Ich kann es versuchen,  aber verlass dich nicht drauf.


----------



## A.Meier-PS3 (29. Januar 2014)

Ist jemand von euch heute Abend so ab 19:30Uhr online?


----------



## tsd560ti (29. Januar 2014)

Mantle soll noch diesen Monat mit dem Treiber 13.35 kommen. 
Das wird ein Fps-Fest für mich: Mein System hat ja auch eine viel zu starke Gpu. Demnächst passen die Namen vielleicht. 260x -> gtx 760   280x -> 780


----------



## Galford (29. Januar 2014)

tsd560ti schrieb:


> Mantle soll noch diesen Monat mit dem Treiber 13.35 kommen.
> Das wird ein Fps-Fest für mich: Mein System hat ja auch eine viel zu starke Gpu. Demnächst passen die Namen vielleicht. 260x -> gtx 760 280x -> 780



Muss Mantle nicht vom Spiel bzw. der Engine direkt unterstützt werden? Meines Wissen sollen zwar zukünftige Titel auf Basis der Frostbite 3-Engine Mantle gleich von Haus aus unterstützen, aber Battlefield 4 braucht einen Patch zu Unterstützung, und für Rivals wurde doch dergleichen nichts angekündigt. Oder wo hast du Informationen dazu gefunden?

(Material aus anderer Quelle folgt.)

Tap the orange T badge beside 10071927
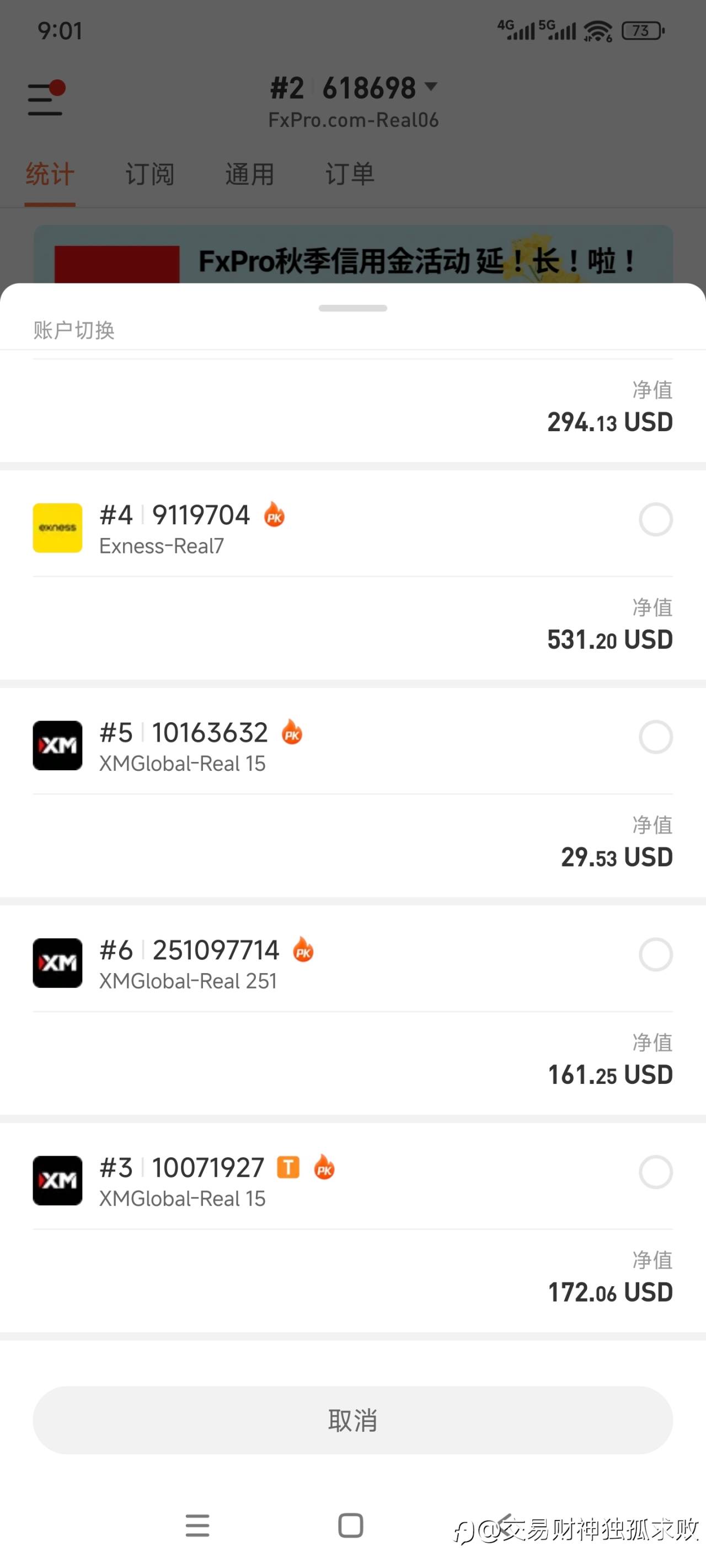Viewport: 706px width, 1568px height. [x=288, y=1168]
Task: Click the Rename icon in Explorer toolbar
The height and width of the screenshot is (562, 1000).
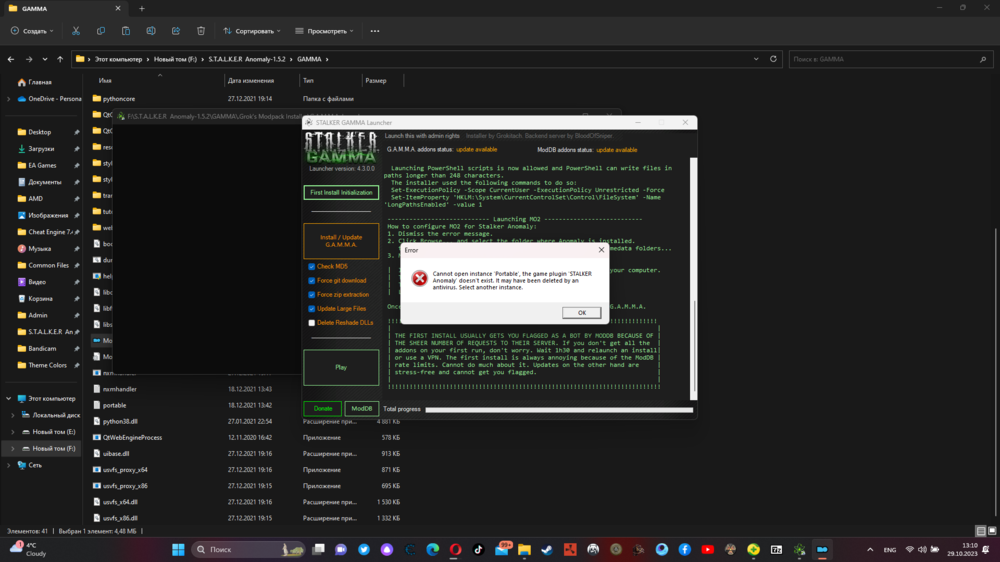Action: (151, 31)
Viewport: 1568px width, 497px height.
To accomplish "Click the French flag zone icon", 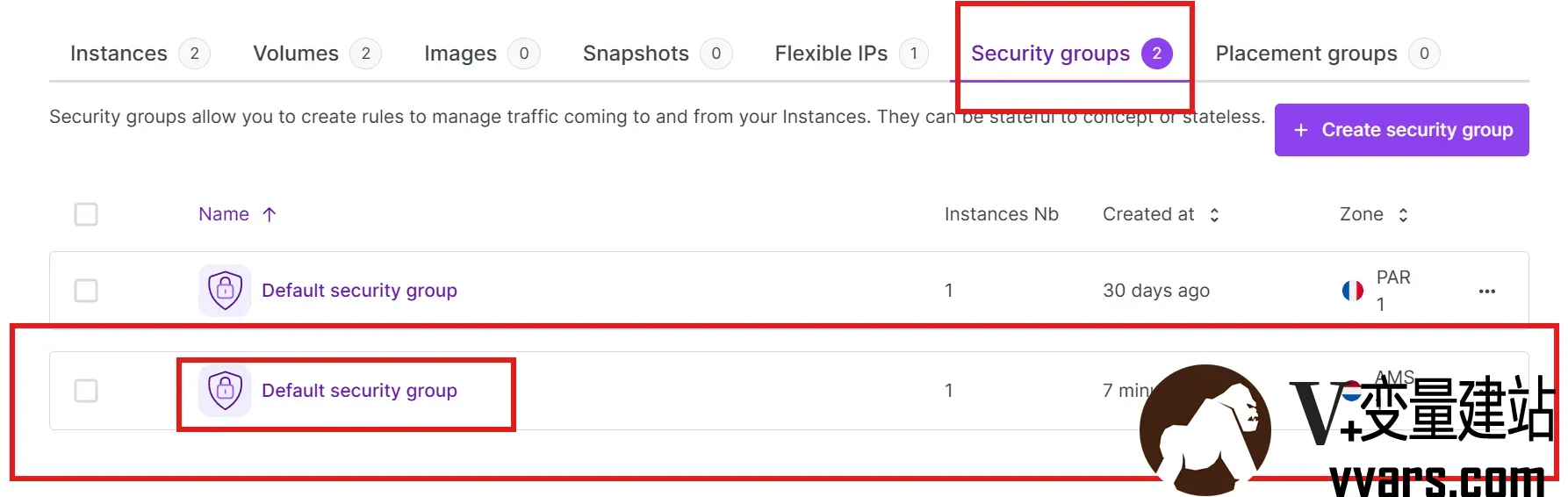I will pyautogui.click(x=1353, y=291).
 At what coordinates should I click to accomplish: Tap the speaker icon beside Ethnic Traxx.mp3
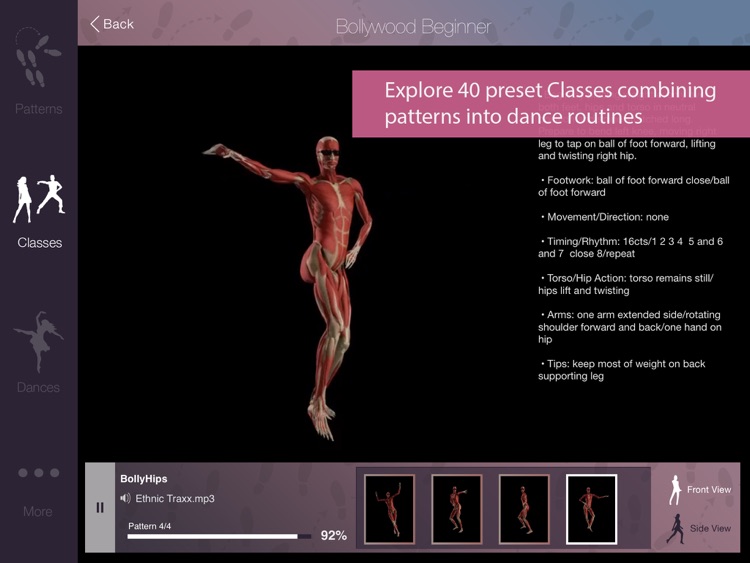coord(126,498)
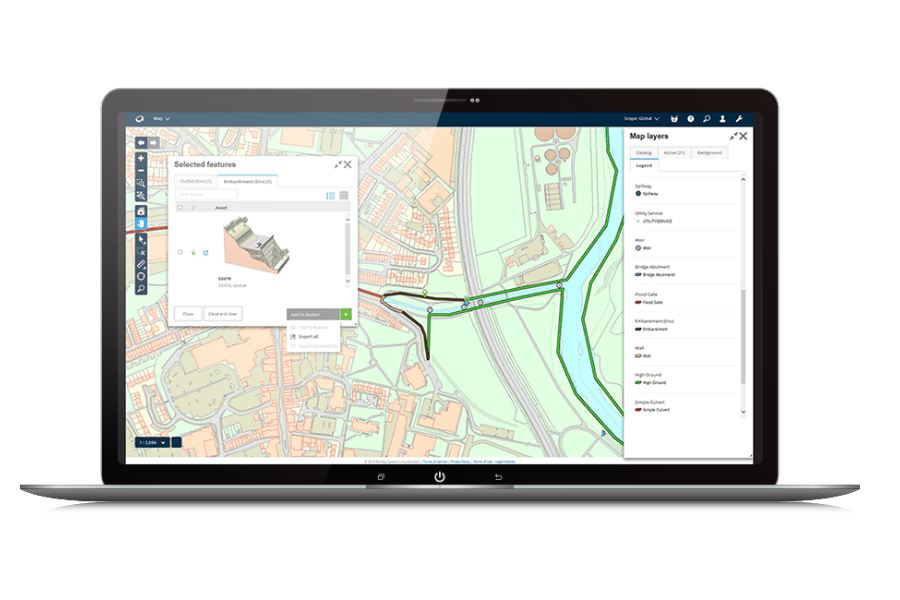The image size is (900, 600).
Task: Switch to grid view in Selected features
Action: tap(344, 195)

 (Ich frage nur, weil ohne einen Mantle-Patch für Rivals, es nicht unbedingt hier in diesen Thread passt)


----------



## Galford (1. Februar 2014)

In EA's US Help-Forum hat jemand den Link zu einer News gepostet, die sich mit zwei möglichen DLC beschäftigt.

NFS: Rivals Super Car Pack and Action Car Pack DLCs Leaked, Out in February


 Wenn es stimmt, erwartet und noch im Februar Folgendes:



> *SUPER CAR PACK INCLUDES
> Racers*:
> -2013 Ferrari LaFerrari
> -2012 Gumpert Apollo Enraged
> ...


----------



## tsd560ti (1. Februar 2014)

Bei einer Lotus Elise könnte ich es mir überlegen, aber wahrscheinlich kosten die wieder 10-15€ das Stück. Da hole ich mir lieber noch Shift, ProStreet oder NextCarGame. Auf Mantle hoffe ich mal. Vielleicht kann GhostGames dann auch den Fps-Lock rausnehmen. So wie man das liest wird sich die Api wohl etablieren.
Ich würde es so feiern, wenn meine Krücke noch bis 2016 reicht, Hauptsache ne neue Amdschleuder drinnen. Belege habe ich für ein Mantle in NfS jedoch leider keine.


----------



## Aldrearic (2. Februar 2014)

Rivals wäre ja gut zum zocken, aber das dauernde rausfliegen ala Host Migration, oder während dem Rennen steht plötzlich alles still weil der anscheinend etwas nicht laden kann, als Racer shice dann ist man plötzlich weg vom Fenster und muss von vorne beginnen -.-
An der Leitung liegts mal nich.

Wenn die jetzt noch den originalen McLaren F1 für Racer freigeben und nicht nur als Cop bin ich zufrieden.


----------



## A.Meier-PS3 (4. Februar 2014)

Es passieren noch Wunder > die "Need for Speed Network"-App für Android ist endlich erhältlich!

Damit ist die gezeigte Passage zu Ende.